[Opening DATASET EXTRACT section]

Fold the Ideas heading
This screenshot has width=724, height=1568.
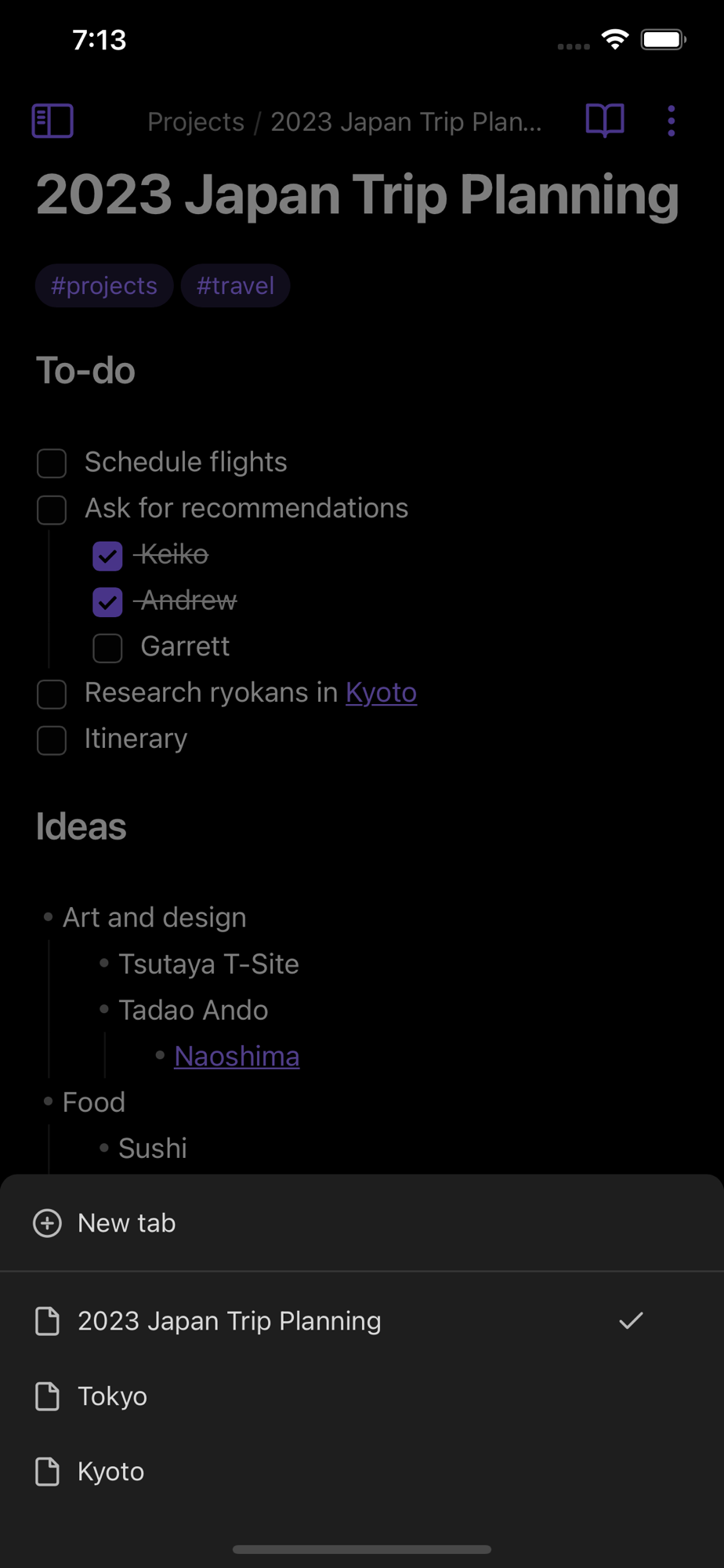(81, 826)
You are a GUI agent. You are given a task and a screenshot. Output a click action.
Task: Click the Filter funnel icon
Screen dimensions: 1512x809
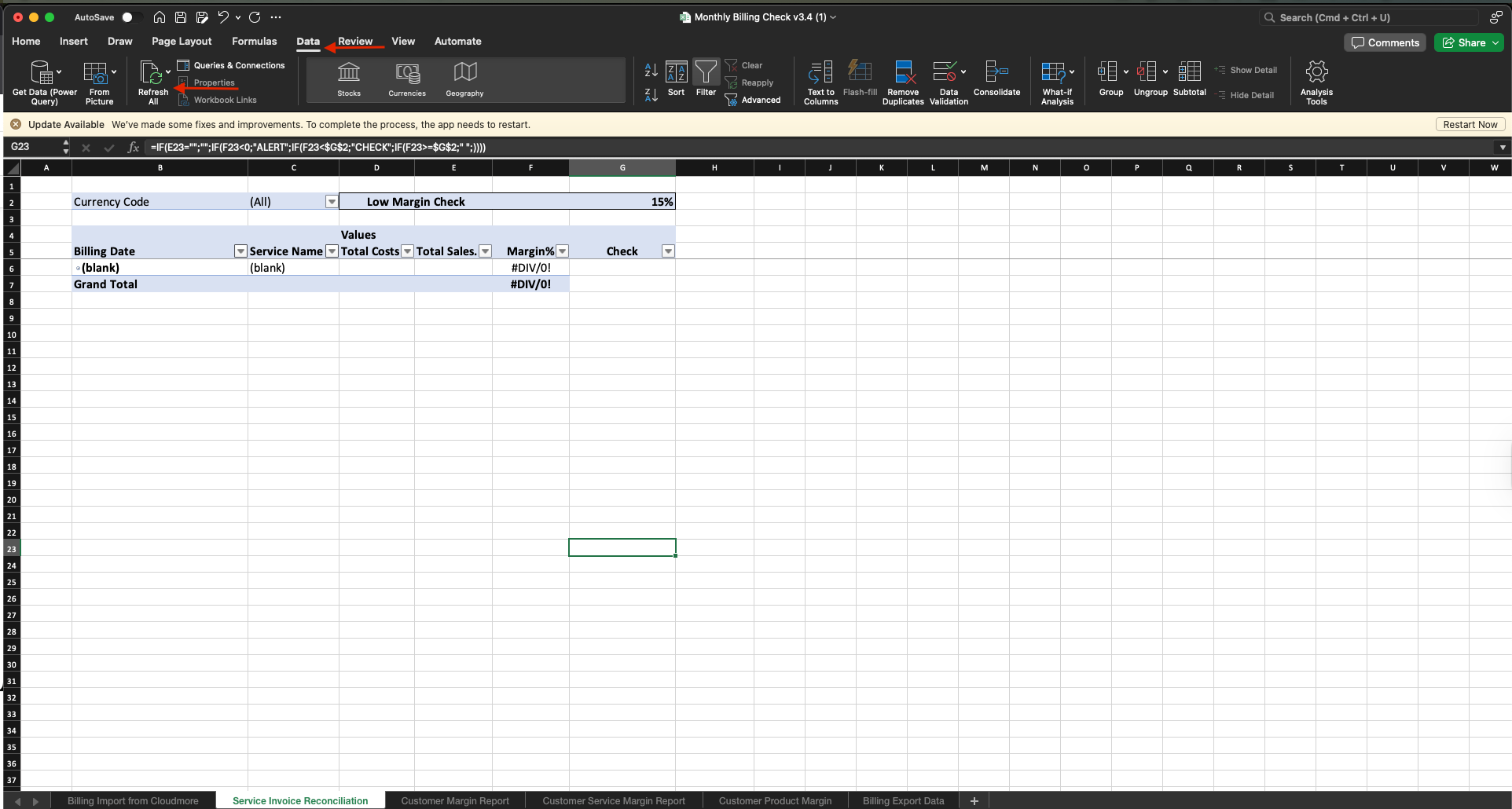[x=706, y=74]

[Closing DATASET EXTRACT section]

EXERCISE PROMPT — Give back, word for word, the lines from the one with "This screenshot has width=724, height=1568." to the end of the records above, and no pictures.

YOUR SOLUTION —
This screenshot has width=724, height=1568.
(81, 826)
You are a GUI agent. You are given a task and a screenshot. Output a click action.
Task: Click the Filter funnel icon
Screen dimensions: 1512x809
[x=706, y=74]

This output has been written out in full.